### Exercise objective
For the records below, output every line from the one holding "For every named target in this 811×2576" through the final line, unaltered, and no other lines.

[Data entries]
·····

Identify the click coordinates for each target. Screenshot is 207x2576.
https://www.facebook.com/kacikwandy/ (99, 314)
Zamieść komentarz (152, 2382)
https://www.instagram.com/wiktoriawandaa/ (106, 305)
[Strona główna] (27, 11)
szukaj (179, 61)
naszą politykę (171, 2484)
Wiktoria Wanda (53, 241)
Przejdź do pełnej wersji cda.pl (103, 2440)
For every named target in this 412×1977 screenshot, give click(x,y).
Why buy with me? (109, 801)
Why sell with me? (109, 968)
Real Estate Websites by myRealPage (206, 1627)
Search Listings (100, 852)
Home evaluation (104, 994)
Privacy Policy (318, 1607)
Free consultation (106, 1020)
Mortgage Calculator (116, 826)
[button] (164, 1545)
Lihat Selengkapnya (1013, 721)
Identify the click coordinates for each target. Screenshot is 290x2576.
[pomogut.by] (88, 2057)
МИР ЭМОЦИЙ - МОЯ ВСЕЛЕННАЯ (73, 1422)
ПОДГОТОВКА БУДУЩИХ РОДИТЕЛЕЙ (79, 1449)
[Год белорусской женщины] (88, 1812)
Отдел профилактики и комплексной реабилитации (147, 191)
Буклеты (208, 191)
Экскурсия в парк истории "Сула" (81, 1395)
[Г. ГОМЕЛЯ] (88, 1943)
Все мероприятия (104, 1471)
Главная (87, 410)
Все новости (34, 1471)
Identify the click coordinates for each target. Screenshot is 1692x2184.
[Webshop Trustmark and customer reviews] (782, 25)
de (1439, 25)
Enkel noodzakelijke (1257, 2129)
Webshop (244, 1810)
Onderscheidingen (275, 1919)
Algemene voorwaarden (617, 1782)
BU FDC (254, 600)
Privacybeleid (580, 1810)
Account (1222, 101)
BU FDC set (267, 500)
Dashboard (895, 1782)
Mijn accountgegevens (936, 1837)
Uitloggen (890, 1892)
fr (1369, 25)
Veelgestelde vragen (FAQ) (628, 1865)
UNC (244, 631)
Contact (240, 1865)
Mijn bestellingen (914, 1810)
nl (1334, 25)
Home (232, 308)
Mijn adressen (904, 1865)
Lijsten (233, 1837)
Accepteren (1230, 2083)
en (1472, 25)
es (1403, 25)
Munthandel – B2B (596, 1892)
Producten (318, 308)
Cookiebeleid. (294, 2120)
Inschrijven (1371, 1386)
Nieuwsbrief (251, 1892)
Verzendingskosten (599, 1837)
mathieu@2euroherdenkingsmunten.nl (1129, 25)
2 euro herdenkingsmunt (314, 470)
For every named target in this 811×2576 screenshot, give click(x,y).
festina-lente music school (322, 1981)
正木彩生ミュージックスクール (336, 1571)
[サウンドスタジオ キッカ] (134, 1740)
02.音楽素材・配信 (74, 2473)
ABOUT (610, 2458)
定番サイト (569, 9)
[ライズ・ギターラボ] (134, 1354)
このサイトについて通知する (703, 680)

·····

### Answer box
For every named target in this 811×2576 screenshot, give click(x,y).
festina-lente music school (322, 1981)
正木彩生ミュージックスクール (336, 1571)
[サウンドスタジオ キッカ] (134, 1740)
02.音楽素材・配信 (74, 2473)
ABOUT (610, 2458)
定番サイト (569, 9)
[ライズ・ギターラボ] (134, 1354)
このサイトについて通知する (703, 680)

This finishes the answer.